Here is our data.
Force is a push or pull exerted on an object, according to our textbook. In this case, the hand of Rachel Iaquinello exerted a force on the volleyball to spike it toward the force meter, which measured the force that the ball hit the meter at. The force meter measured the force it was hit at, and the data was transsferred to Logger Pro and turned into a graph. Impulse, also according to the textbook, is the product of the average net force exerted on the object (volleyball) and the time interval over which the force acts (the amount of time Rachel's hand hit the volleyball). This can also be found by taking the force graph produced in Logger Pro and taking the integral of the area beneath the curve (the force). An example of how we found the impulse is below, and an example of the graph from the force meter is below it . Force can be found by multiplying mass times acceleration, giving units of g*m/s*s or Newtons (N). Impulse, being force times the time interval, gives you units of N*s.

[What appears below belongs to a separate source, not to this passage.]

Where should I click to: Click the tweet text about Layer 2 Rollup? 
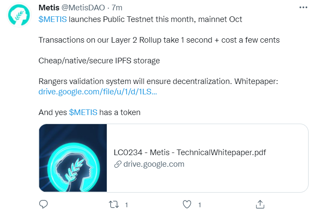(159, 40)
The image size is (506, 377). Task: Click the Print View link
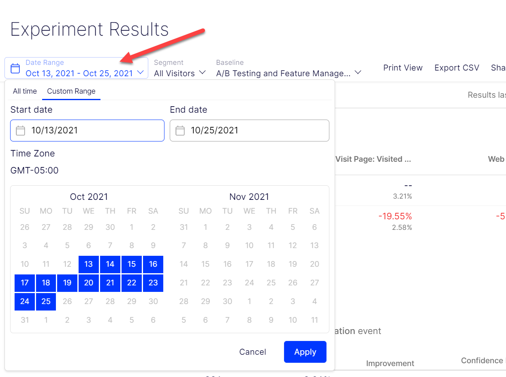point(403,68)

Forces for 4 tests in N (found in the graph and data of the force meter): 27, 29.3, 147.4, -4.7
Average force: 51.92 N
Impulse in N*s (in the order of the forces above): 46.09, 48.88, 67.04, -48.29
Work is related to force. Work is, according to the textbook, the transfer of energy by mechanical means (hitting the volleyball) where a constant force (the hand of Rachel) is exerted on an object (the volleyball) in the direction of motion, and that force is multiplied by the object's displacement (the distance the hand moved in hitting the ball, in this case 0.72 m). Work is measured in N*m or Joules (J).
Work (in the order of the forces above) in J: 19.4, 20.88, 106.12, 3.384
This data has to do with types of motion, using the tracker program. The three pictures are in order so that all of the data found in the tracker program is displayed, starting with time 0.228 sec, 0.3 sec, and 0.366 sec.
(The image will not allow data to be typed above this line, so this is where the expalnation begins of all of this data.)
The "t" in the charts is the time interval as measured with the high speed camera with 500 frames per second.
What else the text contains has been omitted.